Oliotya · 01/08/2023 17:26

popgoesthecat2 · 01/08/2023 17:24

But he would still pay 50% or whatever he pays now, but that doesn't mean he has to keep his money tied up in a house his ex lives in. That's a separate issue to maintenance.

It's not "a house his ex lives is". It's his children's home.

PassTheSnacks · 01/08/2023 17:27

But he can still pay 50% or whatever the arrangement is even if the house is sold? No one is saying he shouldn't pay maintenance towards housing costs.

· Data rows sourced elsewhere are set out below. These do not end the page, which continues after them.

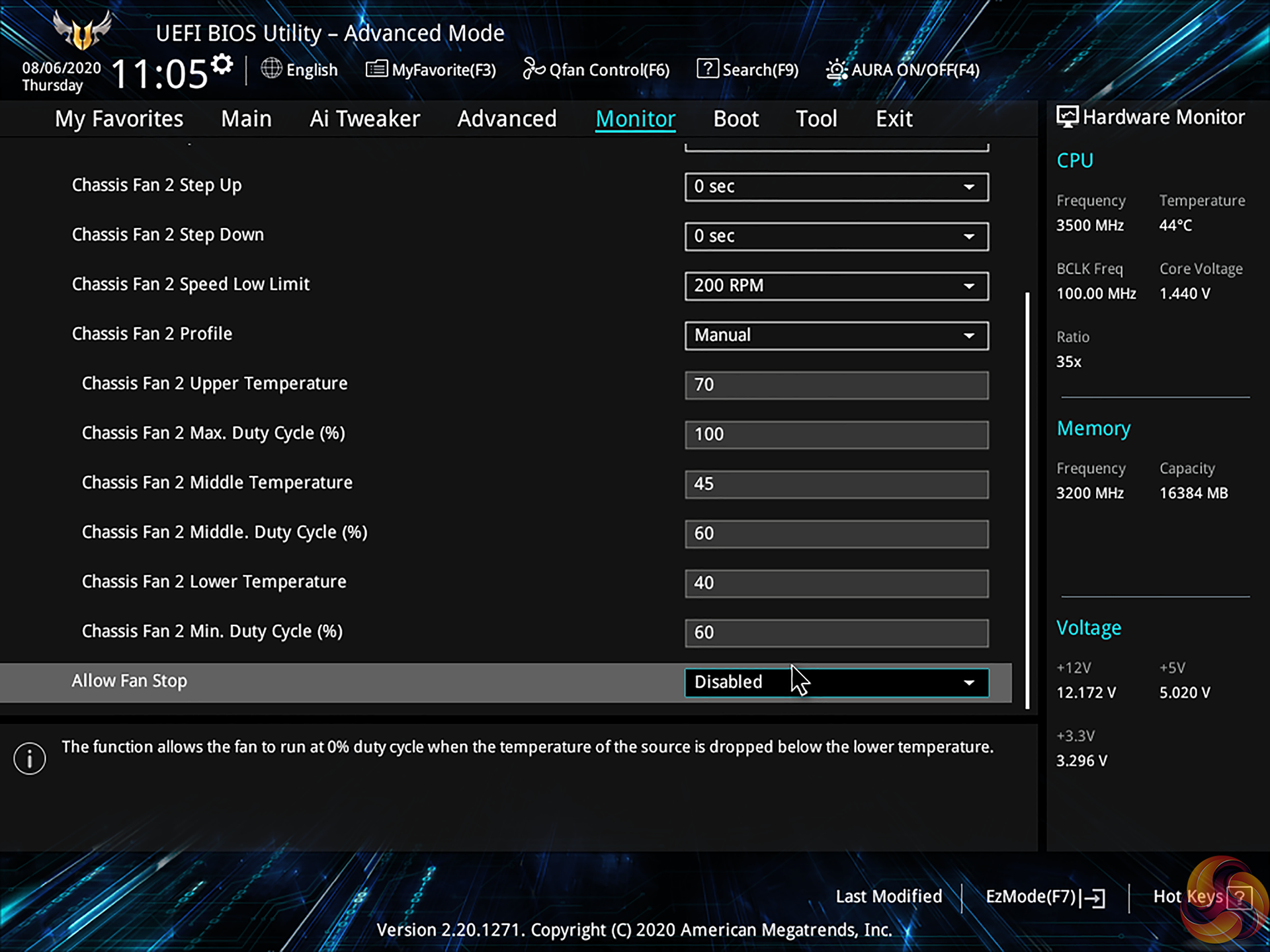
Task: Click the vertical scrollbar of the settings list
Action: (1027, 499)
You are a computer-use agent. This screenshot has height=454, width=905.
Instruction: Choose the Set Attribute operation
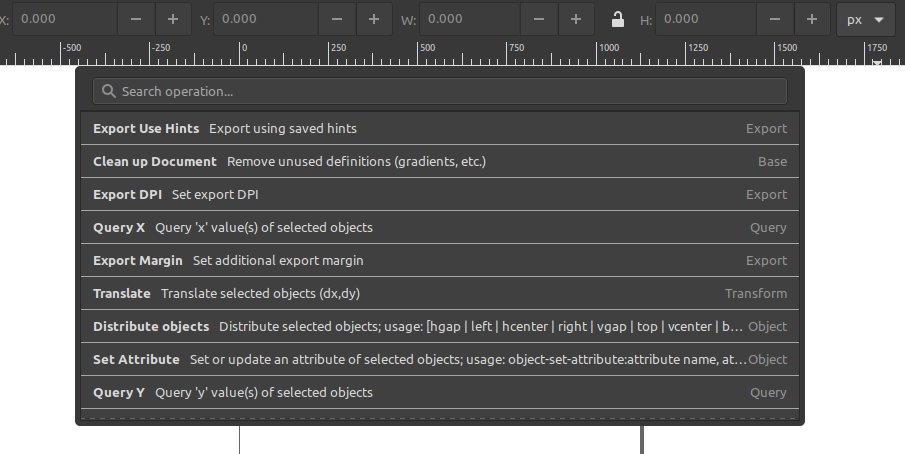point(440,359)
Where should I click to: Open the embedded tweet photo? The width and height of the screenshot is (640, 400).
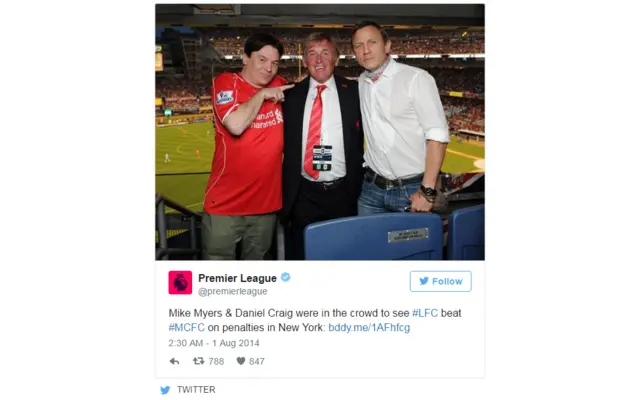pyautogui.click(x=320, y=132)
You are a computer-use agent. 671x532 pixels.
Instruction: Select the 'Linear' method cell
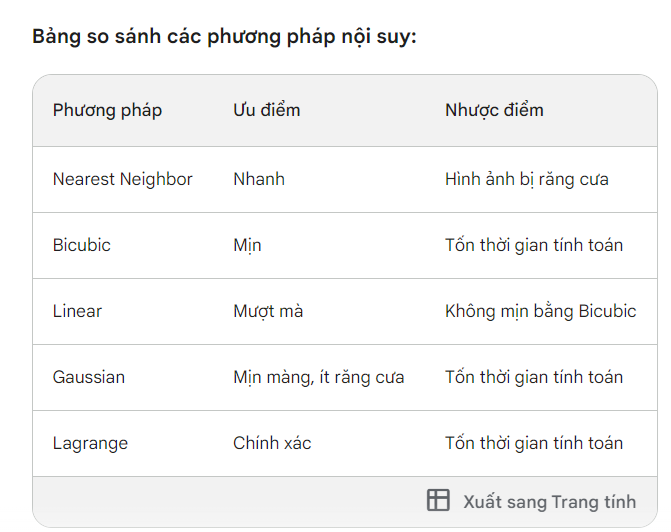click(77, 311)
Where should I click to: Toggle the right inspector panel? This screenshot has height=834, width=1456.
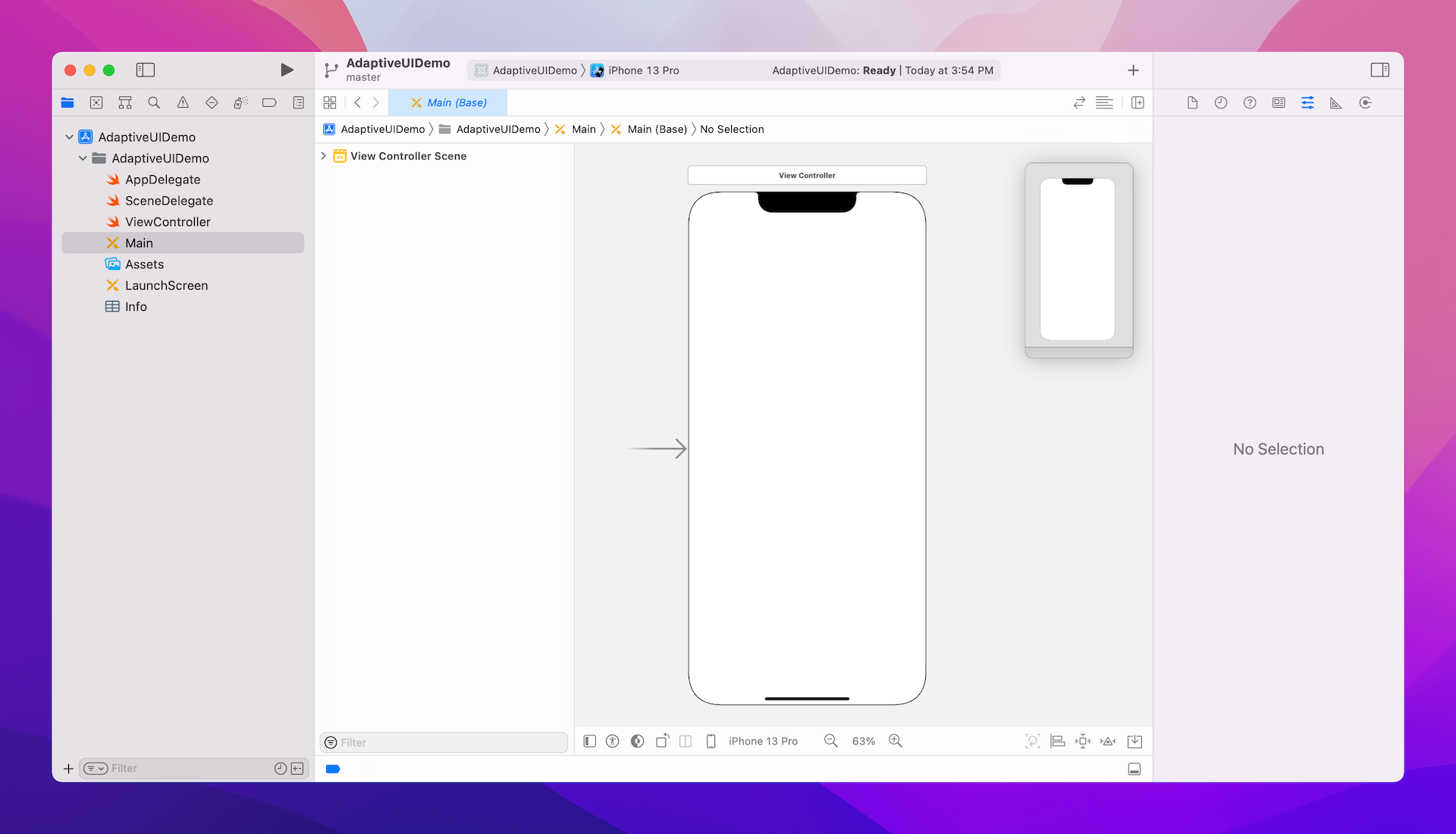[x=1379, y=70]
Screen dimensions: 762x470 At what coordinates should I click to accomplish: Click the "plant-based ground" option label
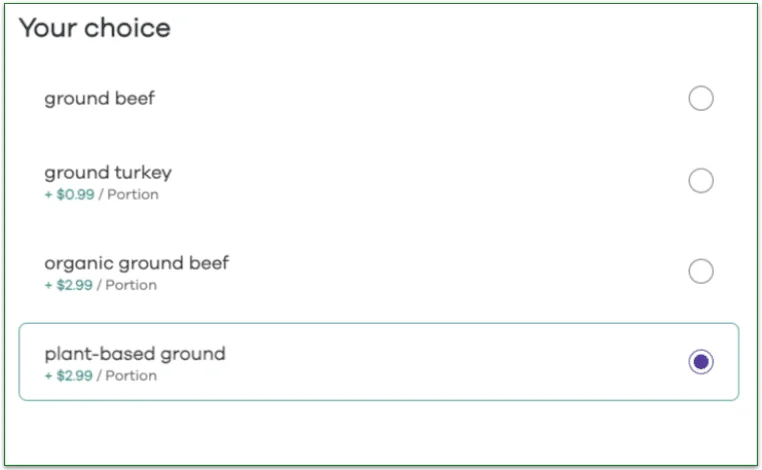pyautogui.click(x=135, y=353)
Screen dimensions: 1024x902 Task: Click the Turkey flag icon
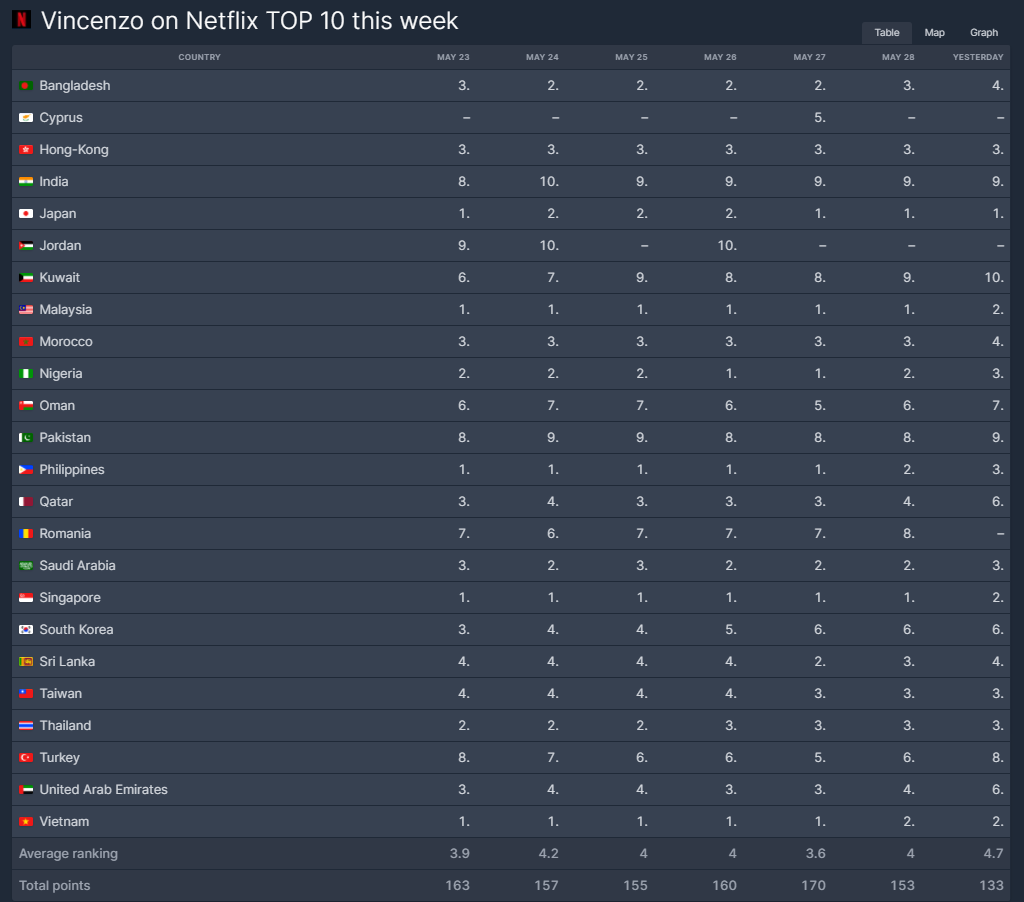point(26,758)
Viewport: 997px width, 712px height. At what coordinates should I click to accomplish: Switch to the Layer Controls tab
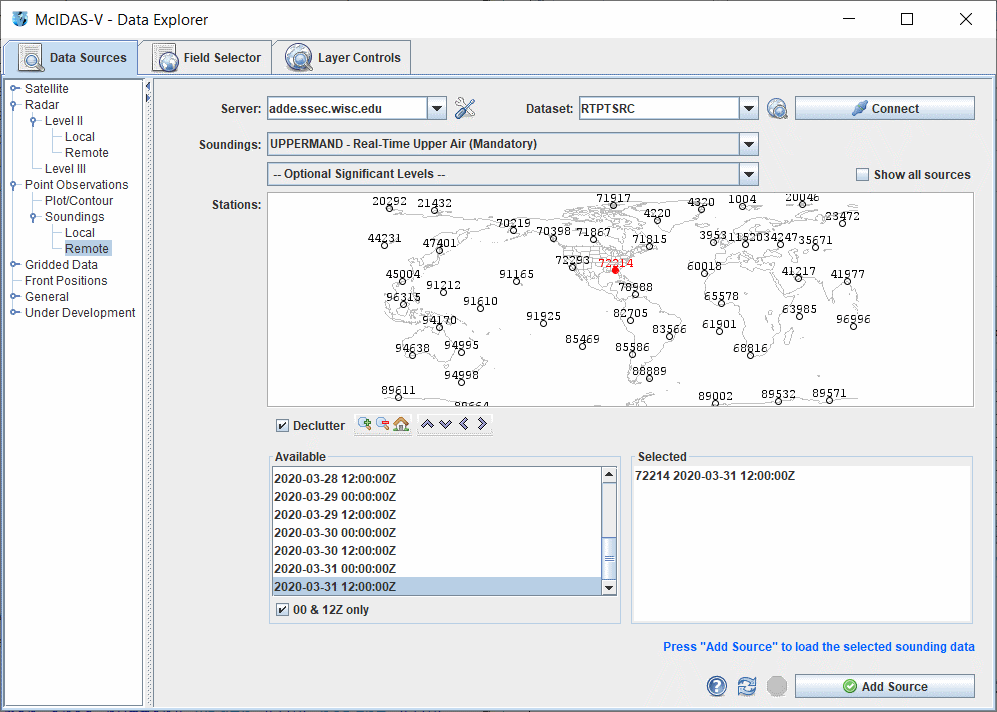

Why would it need to be sold, then? If he will still be paying his same financial contribution per month as now then the older children's mother should be able to take over the mortgage in her name only and him be released from the deeds, and a legal agreement can be put in place with him having a charge over the house so that when the house is sold - once the older children are adults - he will be given back his share of the equity built up to date. That way the issue of him already owning a property is removed, he would simply have a charge over the property upon sale. But then he'd still need to pay the same amount per month that he does now... and I suspect this is what the OP does not like. She thinks he should reduce his financial support for his older children because she and he decided to have another child and she wants more spare income to buy a large property with lots of spare bedrooms, even if it means the older children lose their home. Not cool.

popgoesthecat2 · 01/08/2023 17:32

I wonder if people arguing in the ex's defence would still say so if she had an affair which led to the end of the marriage? And what if she moved said man into the home?

Maybe you would say it should be sold then. See, it's not really about the kids is it?

popgoesthecat2 · 01/08/2023 17:32

*relationship, not marriage

PassTheSnacks · 01/08/2023 17:33

It's not "a house his ex lives is". It's his children's home.

Exactly. And if they did what I'd suggested he'd get that money back later, secured by legal agreement.

Why should his ex's money be tied up in the larger property required to house their children but his should not? So his new child, he can have money "tied up" in a house for them to live in, but not for his older children, who require a larger house to live in than their mother would if living alone? Why shouldn't his money be "tied up" in that with a charge over the house to get it back when they are adults? But ok for him to have money "tied up" in the 5 bedroom property the OP wants, that presumably he'd also not need if living alone?

OP has stated they have sufficient money to buy a new house for their new family unit. So there is literally no argument for doing this to the older children who have been through so much already, other than "OP would like to have a big house with spare rooms even if it means the older children lose their home".

Disgusting tbh.

PassTheSnacks · 01/08/2023 17:34

popgoesthecat2 · 01/08/2023 17:32

I wonder if people arguing in the ex's defence would still say so if she had an affair which led to the end of the marriage? And what if she moved said man into the home?

Maybe you would say it should be sold then. See, it's not really about the kids is it?

Everything I've said is about the children's needs and the parents meeting their responsibilities to them and putting them first.